JA21 wil terug naar het oorspronkelijke ideaal van de Europese Unie waarbij de gemeenschappelijke markt centraal staat. De verdieping en voltooiing van de gemeenschappelijke markt zijn daarbij prioriteit om als Europa een voortrekkersrol te hebben in de wereldeconomie. Een gemeenschappelijke kapitaalmarktunie zorgt voor betere financiering van het mkb, fintech’s en startups. Betere afstemming van wet- en regelgeving op het gebied van energie, transport en digitale zaken zal de gemeenschappelijke markt ook versterken en toekomstbestendig maken.
JA21 wil
- De gemeenschappelijke markt voltooien en verdiepen. De kapitaalmarktunie zorgt voor meer grensoverschrijdende investeringen in Europa, vergemakkelijkt de toegang tot financiering voor het midden- en kleinbedrijf en maakt hen minder afhankelijk van banken.

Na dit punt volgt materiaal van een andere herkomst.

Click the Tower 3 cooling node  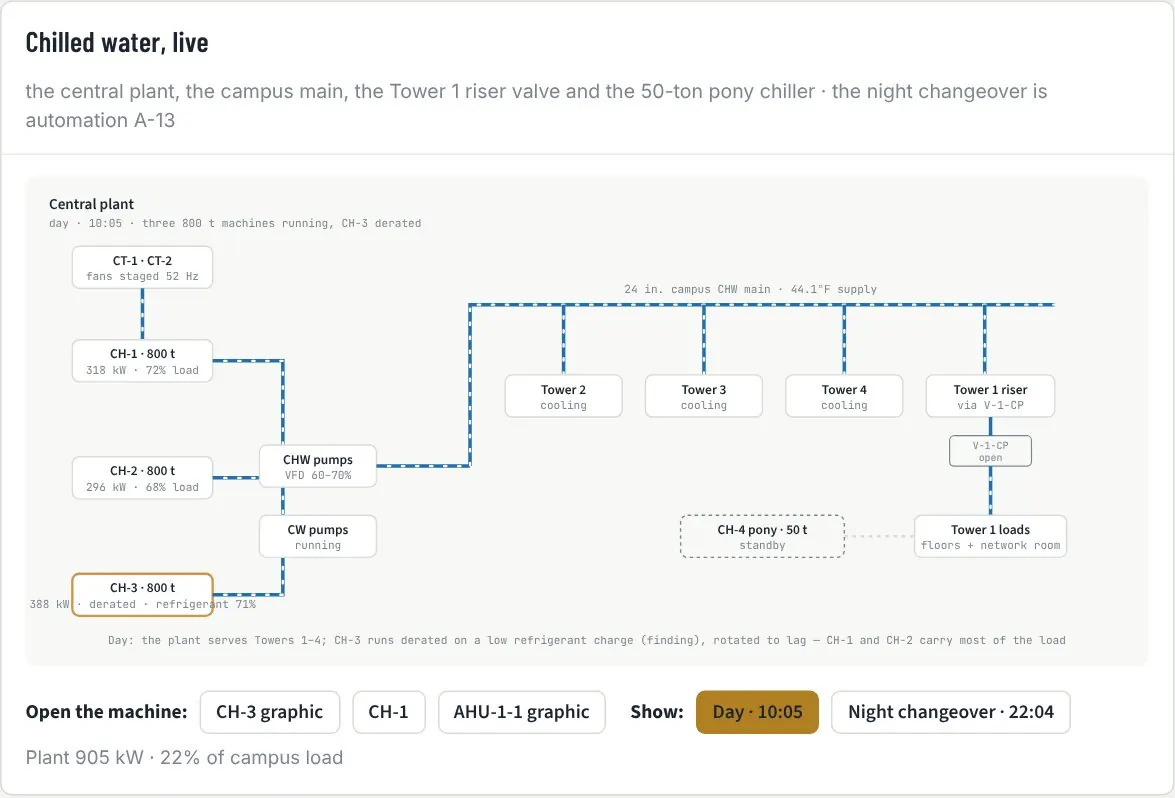(704, 396)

- Betere afstemming van nationale regulering op het gebied van energie, transport en digitale zaken, om het bijvoorbeeld makkelijker te maken om een hogesnelheidstrein aan te leggen. Ook is een betere afstemming van digitale infrastructuur wenselijk. Een goed voorbeeld hiervan is het afschaffen van de roamingkosten.
- Betere begeleiding voor ondernemers. Er moet vanuit iedere lidstaat een centraal EU-informatiepunt komen waar ondernemers terecht kunnen voor nieuwe wet- en regelgeving en/of subsidieregelingen.

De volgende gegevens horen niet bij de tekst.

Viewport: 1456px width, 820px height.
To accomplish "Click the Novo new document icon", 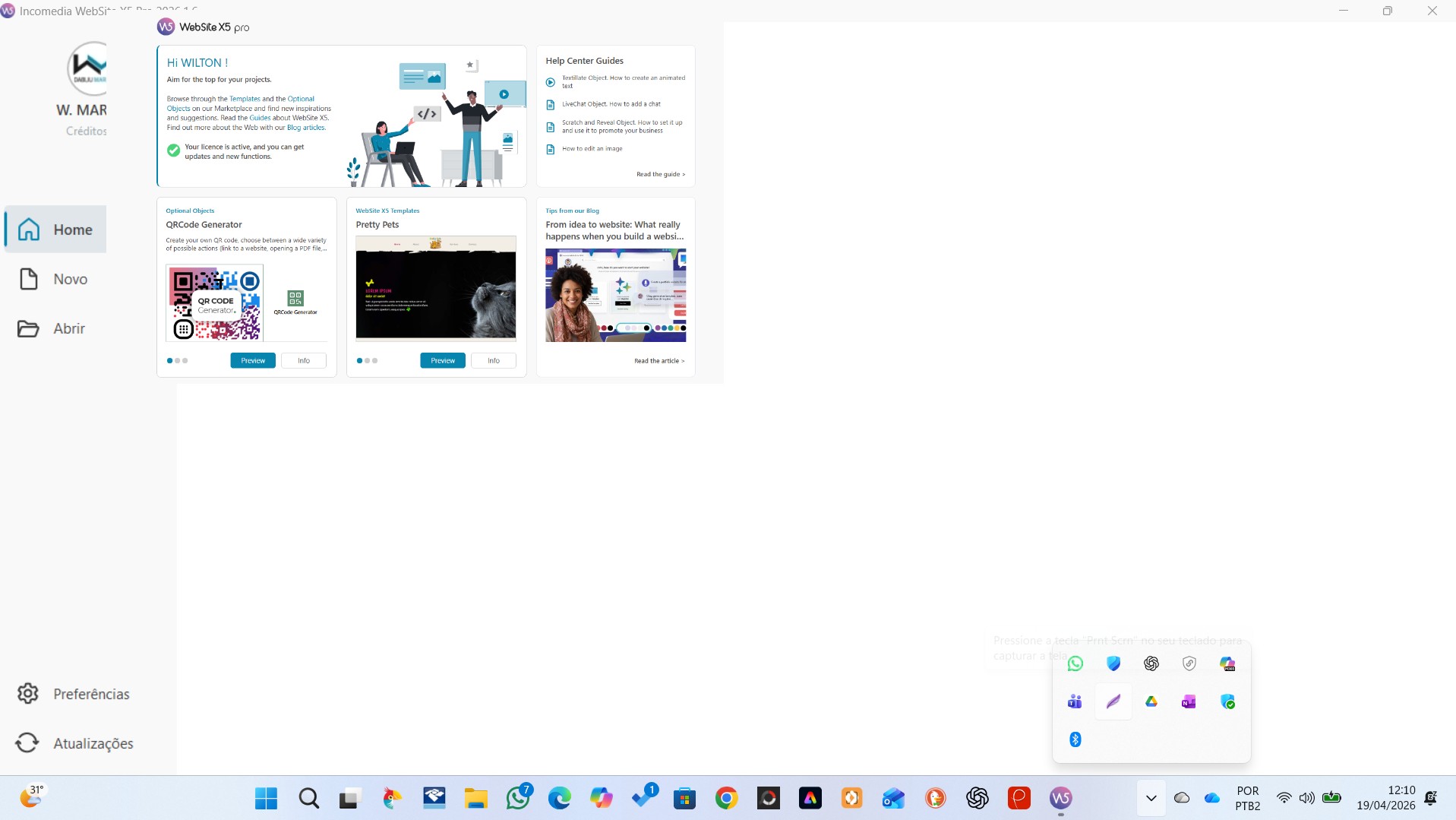I will (29, 279).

- Betere bescherming van de gemeenschappelijke markt tegen oneerlijke handelspraktijken (anti-coercion), waarbij de Raad (de lidstaten) beslissingsbevoegd is.
- Fors terugschroeven van marktverstorende subsidies en ontwikkelingsgelden in de EU (cohesiefondsen).
Handelsverdragen: De EU als koopman, niet de dominee
Om een vuist te maken op het wereldtoneel, is het van belang dat de Europese handelsgeest aan terrein wint. Zeker met het oog op de toenemende invloed van China op de wereldeconomie. De huidige Europese Commissie heeft slechts één handelsverdrag onderhandeld (met Nieuw-Zeeland). Dat komt omdat de EU-vrijhandelsverdragen steeds vaker worden misbruikt om niet-handelsvoorwaarden, zoals het klimaatbeleid, aan andere landen op te dringen. Handelsverdragen moeten in de kern gaan over het wegnemen van handelsbarrières. Dat zorgt voor meer welvaart, banen, verkrijgbare producten en toegang tot grondstoffen. Dat is in het belang van Nederland, de EU en onze handelspartners. Bovendien versterkt het de geopolitieke invloed van Nederland als onze ondernemers makkelijker voet aan de grond krijgen in nieuwe markten. De EU heeft dus baat bij vrijhandel. Zowel met democratische partners als met landen waar wij politiek minder mee gemeen hebben. Wel moet er een gelijk speelveld zijn voor Europese ondernemingen in vergelijking met ondernemingen gevestigd in de andere Verdragsstaten. Wederkerigheid moet hierbij leidend zijn. Als bijvoorbeeld Europese ondernemingen alleen onder beperkingen toegang hebben tot China (bijvoorbeeld verplicht in een joint venture en verplichte kennisoverdracht), dienen Chinese ondernemingen op de Europese markt een zelfde behandeling te krijgen.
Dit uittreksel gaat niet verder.